Login Into Tox-Profiler

Login Into Tox-Profiler

Tox-Profiler manual

Login into Tox-Profiler

Before you can start with Tox-Profiler, you will need to login. Fill in the supplied username and password and press “login” (see top-right in Figure 1).

Figure 1: Login screen Tox-Profiler

Screen-Layout of Tox-Profiler

The default screen of Tox-Profiler is divided into different areas that allow quick access to several functionalities. Figure 2 shows a typical Tox-Profiler screen, divided in three columns and different boxes in each column. The middle column consists of a fixed Tox-Profiler “Title” at the top and a fixed “powered by” bar at the bottom and, most importantly the “main screen” in the middle. The main screen will provide the most important information, while the boxes in the left and right column provide the means for quick navigation. The left column, contains a button to go back to the last page, quick access to the “experiments” that are currently available to you, access to custom “analysis” tools and control over the “genesets” that are customly defined. The right column provides access to the “home” menu, the bugreport “tool”, the user “groups” you are part of and a history of previous pages you’ve visited.

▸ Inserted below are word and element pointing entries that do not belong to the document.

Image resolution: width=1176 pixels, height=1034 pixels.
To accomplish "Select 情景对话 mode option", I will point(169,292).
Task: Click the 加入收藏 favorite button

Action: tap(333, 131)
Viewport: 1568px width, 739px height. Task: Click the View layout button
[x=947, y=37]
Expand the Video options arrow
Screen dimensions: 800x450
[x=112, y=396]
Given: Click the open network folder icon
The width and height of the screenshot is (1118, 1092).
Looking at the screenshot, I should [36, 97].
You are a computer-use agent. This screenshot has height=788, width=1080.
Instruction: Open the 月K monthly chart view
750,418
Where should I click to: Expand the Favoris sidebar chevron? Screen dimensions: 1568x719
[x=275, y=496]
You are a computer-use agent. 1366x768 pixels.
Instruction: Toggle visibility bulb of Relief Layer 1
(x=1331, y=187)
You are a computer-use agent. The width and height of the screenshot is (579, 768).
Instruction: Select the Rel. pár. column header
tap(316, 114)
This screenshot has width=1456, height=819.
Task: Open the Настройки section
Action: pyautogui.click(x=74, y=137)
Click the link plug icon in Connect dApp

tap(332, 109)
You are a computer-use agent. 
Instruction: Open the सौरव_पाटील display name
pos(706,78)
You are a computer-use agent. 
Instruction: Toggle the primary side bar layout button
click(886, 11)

In this course, instructions such as: “EXPERIMENTS -> upload” mean that you should click on “upload” in the “EXPERIMENTS” box, while “->EXPERIMENTS” means you should click on the header of the “EXPERIMENTS” box.

Furthermore, throughout this labwork, questions are asked (indicated in bold by Q1, Q2, …). Please, write down briefly the answers to these questions.

Figure 2: Tox-Profiler Navigation Layout

Available Experiments

Let’s look at which experiments are already available for you in Tox-Profiler:

“->EXPERIMENTS” (click on the EXPERIMENTS header in the top-left)

The main screen now shows that there are approximately 10 datasets available, among which several “<organ>_hcb”, “High Fat Mouse Adipose”, “HCA_liver”, “Spleen_HCA” and “toxic_compounds_liver_Spicker”. The “<organ>_hcb”, “HCA_liver”, “Spleen_HCA” are datasets taken from the example data that is used in all labworks of this PET course. The main screen shows some basic informationof each experiment, such as the no. samples, the author, the organism, etc. You can always press the i-icon on the right to obtain more detailed information about an experiment. In addition, if a dataset is stored in GEO (a public repository of array data) a link is provided to GEO.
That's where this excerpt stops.